Tuesday , November 26, 2024

Xoom Faces Growing Competition From PayPal and Traditional Wire-Transfer Rivals

Despite its strengths, online wire-transfer provider Xoom Inc. faces increasingly tough competition from newer market entrants such as PayPal Inc., which is taking its popular Venmo person-to-person payments service abroad, and from established agent-based providers such as The Western Union Co. and MoneyGram International Inc., which are increasing their online offerings and cutting prices in some key corridors.

In a report issued Monday, stock analyst James E. Friedman of Bala Cynwyd, Pa.-based Susquehanna Financial Group downgraded Xoom from “positive” to “neutral.” The downgrade apparently triggered a 7.7% drop in Xoom’s share price Monday, which closed at $20.64 on the Nasdaq Stock Market.

But the downgrade has as much to do with what its rivals are up to as with Xoom itself. “Though we view Xoom as the market leader in future-state money transfer, the competitive environment is not getting easier,” the report says.

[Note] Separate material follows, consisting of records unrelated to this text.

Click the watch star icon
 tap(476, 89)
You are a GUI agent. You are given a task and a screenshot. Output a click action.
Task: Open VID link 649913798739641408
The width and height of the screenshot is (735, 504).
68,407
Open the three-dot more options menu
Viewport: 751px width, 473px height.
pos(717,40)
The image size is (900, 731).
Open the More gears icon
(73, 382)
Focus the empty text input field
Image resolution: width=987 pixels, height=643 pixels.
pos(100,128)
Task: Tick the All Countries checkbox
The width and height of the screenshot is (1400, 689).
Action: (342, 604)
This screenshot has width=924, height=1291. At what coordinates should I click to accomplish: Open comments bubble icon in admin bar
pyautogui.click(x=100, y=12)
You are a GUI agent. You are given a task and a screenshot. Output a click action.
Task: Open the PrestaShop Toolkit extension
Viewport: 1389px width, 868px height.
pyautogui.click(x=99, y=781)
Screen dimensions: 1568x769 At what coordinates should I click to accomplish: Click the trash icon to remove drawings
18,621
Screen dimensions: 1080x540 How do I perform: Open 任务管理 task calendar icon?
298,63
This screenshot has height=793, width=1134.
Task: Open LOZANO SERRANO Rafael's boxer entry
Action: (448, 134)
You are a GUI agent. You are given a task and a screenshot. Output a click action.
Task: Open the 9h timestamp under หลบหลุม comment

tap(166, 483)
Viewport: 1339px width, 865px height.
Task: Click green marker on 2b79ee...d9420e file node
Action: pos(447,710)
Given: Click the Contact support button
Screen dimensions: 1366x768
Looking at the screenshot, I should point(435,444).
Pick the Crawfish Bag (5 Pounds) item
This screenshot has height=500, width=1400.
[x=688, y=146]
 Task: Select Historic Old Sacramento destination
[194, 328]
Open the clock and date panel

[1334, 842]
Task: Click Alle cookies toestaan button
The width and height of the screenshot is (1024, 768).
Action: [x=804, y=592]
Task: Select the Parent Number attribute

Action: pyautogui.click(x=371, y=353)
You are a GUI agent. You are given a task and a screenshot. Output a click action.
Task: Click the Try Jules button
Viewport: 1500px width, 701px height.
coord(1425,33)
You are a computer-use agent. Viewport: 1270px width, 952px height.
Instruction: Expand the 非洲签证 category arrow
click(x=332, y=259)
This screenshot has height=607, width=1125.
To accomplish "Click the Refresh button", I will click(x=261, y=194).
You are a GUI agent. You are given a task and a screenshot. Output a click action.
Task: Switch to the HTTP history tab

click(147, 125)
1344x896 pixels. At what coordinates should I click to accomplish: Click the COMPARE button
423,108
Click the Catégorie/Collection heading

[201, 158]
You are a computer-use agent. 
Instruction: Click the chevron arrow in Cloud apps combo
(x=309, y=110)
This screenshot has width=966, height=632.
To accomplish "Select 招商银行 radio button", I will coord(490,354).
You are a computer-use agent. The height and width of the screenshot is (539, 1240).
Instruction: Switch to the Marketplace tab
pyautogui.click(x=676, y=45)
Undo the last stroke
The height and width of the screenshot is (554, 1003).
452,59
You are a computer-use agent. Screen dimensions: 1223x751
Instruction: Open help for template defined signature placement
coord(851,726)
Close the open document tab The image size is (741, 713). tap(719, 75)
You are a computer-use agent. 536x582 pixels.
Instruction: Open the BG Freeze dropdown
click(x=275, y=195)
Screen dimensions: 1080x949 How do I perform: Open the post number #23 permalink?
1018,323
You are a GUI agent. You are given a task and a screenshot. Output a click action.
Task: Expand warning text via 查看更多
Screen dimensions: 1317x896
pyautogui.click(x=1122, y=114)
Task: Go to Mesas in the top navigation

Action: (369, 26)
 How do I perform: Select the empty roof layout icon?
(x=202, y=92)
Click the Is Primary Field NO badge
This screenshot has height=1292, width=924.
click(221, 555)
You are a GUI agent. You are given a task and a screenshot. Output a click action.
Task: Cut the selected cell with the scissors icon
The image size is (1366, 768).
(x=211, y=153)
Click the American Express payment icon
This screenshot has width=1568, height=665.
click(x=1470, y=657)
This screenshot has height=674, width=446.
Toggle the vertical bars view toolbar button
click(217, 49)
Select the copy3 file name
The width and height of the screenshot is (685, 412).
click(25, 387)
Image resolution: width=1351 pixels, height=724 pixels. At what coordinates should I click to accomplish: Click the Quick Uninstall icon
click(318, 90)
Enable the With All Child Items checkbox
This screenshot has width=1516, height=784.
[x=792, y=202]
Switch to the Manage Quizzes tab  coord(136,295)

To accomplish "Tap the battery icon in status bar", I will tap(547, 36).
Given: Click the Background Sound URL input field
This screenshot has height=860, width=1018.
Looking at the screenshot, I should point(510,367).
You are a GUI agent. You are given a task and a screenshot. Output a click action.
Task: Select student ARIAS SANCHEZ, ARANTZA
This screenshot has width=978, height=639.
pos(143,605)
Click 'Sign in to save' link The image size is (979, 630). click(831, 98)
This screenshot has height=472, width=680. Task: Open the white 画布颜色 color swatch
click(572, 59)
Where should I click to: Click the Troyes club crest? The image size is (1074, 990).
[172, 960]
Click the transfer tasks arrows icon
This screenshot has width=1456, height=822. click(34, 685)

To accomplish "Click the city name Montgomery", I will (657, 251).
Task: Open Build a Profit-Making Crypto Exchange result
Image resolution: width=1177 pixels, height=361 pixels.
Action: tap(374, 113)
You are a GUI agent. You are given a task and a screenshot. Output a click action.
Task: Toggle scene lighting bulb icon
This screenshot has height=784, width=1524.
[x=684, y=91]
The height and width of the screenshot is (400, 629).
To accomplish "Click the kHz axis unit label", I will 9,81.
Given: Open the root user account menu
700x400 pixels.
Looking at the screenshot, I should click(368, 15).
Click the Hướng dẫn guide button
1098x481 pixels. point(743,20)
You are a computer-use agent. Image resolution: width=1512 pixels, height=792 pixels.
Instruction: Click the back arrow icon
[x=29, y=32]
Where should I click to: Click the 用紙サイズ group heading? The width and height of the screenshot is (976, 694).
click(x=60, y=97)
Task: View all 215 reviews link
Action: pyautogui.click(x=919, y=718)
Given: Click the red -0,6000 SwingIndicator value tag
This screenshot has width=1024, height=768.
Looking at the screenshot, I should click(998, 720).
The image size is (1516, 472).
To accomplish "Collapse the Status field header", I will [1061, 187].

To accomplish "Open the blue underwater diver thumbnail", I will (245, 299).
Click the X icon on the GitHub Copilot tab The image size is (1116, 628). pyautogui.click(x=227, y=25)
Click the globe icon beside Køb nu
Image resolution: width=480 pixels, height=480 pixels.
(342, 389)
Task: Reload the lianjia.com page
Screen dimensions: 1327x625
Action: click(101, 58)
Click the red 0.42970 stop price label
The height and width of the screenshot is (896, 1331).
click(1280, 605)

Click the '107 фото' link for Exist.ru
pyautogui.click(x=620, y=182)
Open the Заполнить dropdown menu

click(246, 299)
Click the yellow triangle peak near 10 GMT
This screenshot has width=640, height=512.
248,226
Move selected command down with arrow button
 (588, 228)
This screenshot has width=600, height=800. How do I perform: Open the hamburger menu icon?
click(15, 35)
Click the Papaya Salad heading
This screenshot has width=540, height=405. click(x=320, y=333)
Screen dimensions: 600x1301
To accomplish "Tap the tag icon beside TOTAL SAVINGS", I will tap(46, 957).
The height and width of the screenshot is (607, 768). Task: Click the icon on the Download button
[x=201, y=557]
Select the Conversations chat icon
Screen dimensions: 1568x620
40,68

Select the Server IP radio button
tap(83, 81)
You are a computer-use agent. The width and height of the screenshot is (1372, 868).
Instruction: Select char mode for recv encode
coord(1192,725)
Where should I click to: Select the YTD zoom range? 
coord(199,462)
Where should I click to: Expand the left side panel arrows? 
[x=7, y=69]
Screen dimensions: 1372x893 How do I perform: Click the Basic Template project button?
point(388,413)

Friedman, who wrote that Xoom is “taking a breather,” noted that Xoom shares had risen 56% in the second quarter, far more than the 1% and 12% for Western Union and MoneyGram, respectively. “My call was more that the stock has rallied so much, there\’s little margin for error,” Friedman tells Digital Transactions News by email.

San Francisco-based Xoom has made a name for itself by facilitating easy online money transfers from the U.S. to more than 30 countries. Its biggest markets are India, the Philippines, and Mexico, which account for nearly 75% of the company’s revenue. Xoom posted a 23% increase in transaction volume in the first quarter to 3.55 million, and gross sending volume of $1.67 billion, up 6%. The active customer base increased 19% to 1.34 million.

“Thanks to first-mover advantage, superior technology and a better user experience, we continue to view Xoom as the leader in online/mobile money transfer,” Susquehanna’s report says. “Perhaps it\’s competition, or maybe the products are ahead of the market. But we are less confident in the midterm growth trajectory of the business.”

Working against Xoom, which Friedman says “has been very disciplined on price,” are downward pressure on fees for transfers to Xoom’s three key markets. The report notes that data from the World Bank, which tracks the money-transfer market, suggest “modest deterioration” in pricing in those countries.

For example, a $500 Western Union transfer to Mexico funded by a credit or debit card cost $14 in early 2012 but now costs $7.00. MoneyGram has cut its price for a similar transfer from $9.99 to $5.00. Zoom has maintained its U.S.-Mexico pricing at $4.99.

Xoom typically is at or below its two largest competitors in the high-traffic U.S.-Mexico corridor, but rivals such as PayPal and Euronet Worldwide Inc.’s Ria unit sometimes have lower pricing, depending on amount, country, funding type, and time of funds availability. PayPal/Venmo pricing for an automated clearing house network transfer to India can go as low as $1 for a $200 transfer and $2.50 for $500 versus $2.99 for Xoom in both cases.

“While none of these services may be as fast or elegant as Xoom, they are viable in our opinion,” the report says.

PayPal, which will be divested from parent company eBay Inc. July 17, has targeted money transfers as a growth area, according to Susquehanna. PayPal already offered international money-transfers, but now it’s bringing its Venmo person-to-person payments unit into the cross-border mix. Venmo, which came under PayPal’s wing when eBay acquired Venmo parent company Braintree Payments Solutions LLC in 2013 for $800 million, is popular among young adults, and users don’t need PayPal accounts.

“In the last few weeks we’ve found PayPal has revamped its money-transfer site as it seeks to grow in that space,” the report says. “PayPal’s remittance pricing is now lower than some in the peer group for ACH: it costs $1 to make transfers from ACH and $7.10 if using credit/debit cards to Mexico/India/Philippines.”